- **EXERCISE BRIEF**
Retype, word for word, the line holding "You are a GUI" and each line after it down to the end of the data; pictures are not copied.

──────── DATA FOR REVIEW ────────

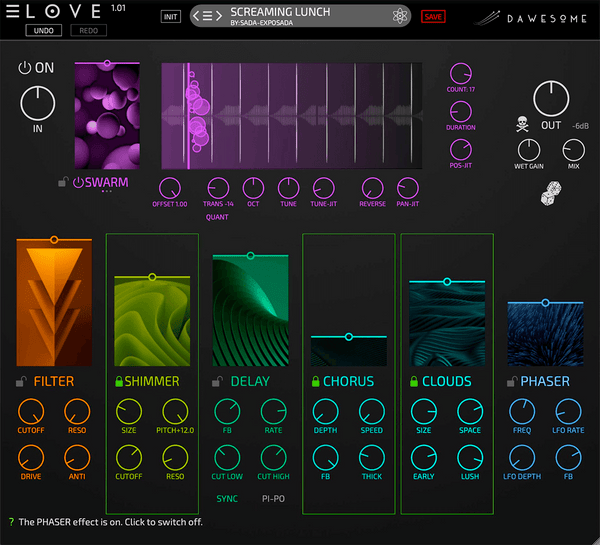Go to the previous preset arrow
This screenshot has width=600, height=545.
click(197, 16)
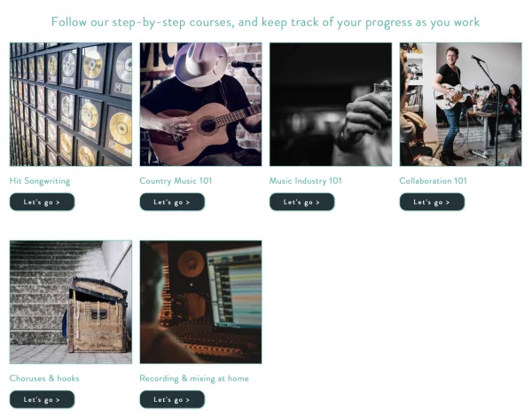Open the Music Industry 101 black-and-white image
The height and width of the screenshot is (417, 532).
coord(331,105)
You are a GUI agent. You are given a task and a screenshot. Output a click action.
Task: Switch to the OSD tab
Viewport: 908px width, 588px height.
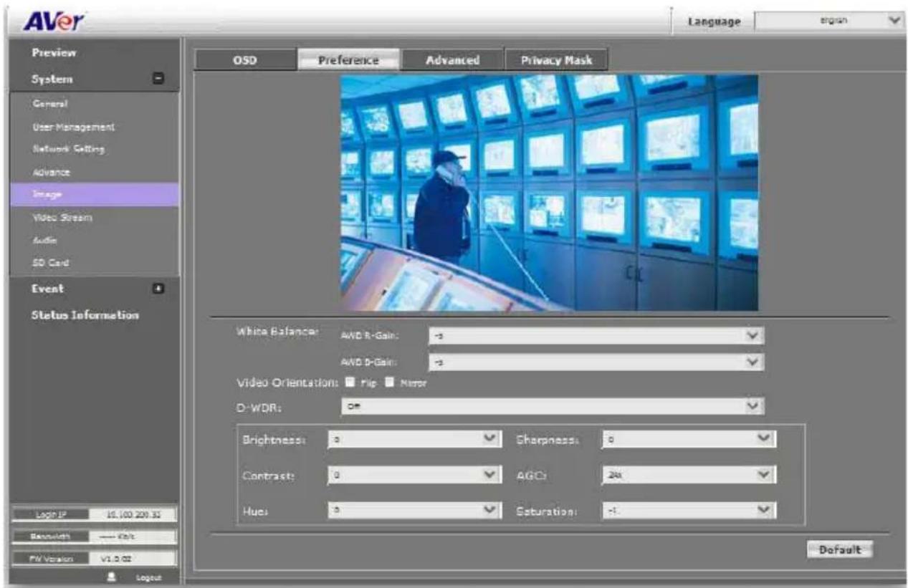(244, 61)
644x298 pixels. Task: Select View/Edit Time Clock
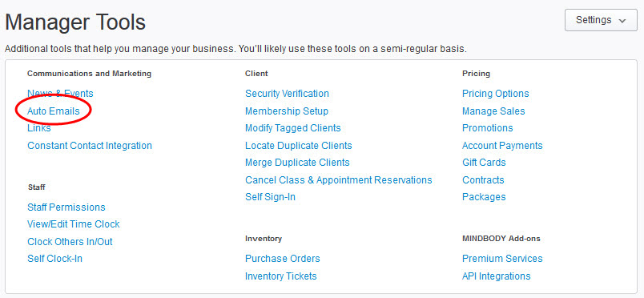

────────

- **EXERCISE OUTPUT**
You are a GUI agent. You are given a task and a screenshot. Output a click action.
Task: Switch to the OSD tab
Viewport: 908px width, 588px height.
(244, 61)
644x298 pixels. Task: Select View/Edit Time Clock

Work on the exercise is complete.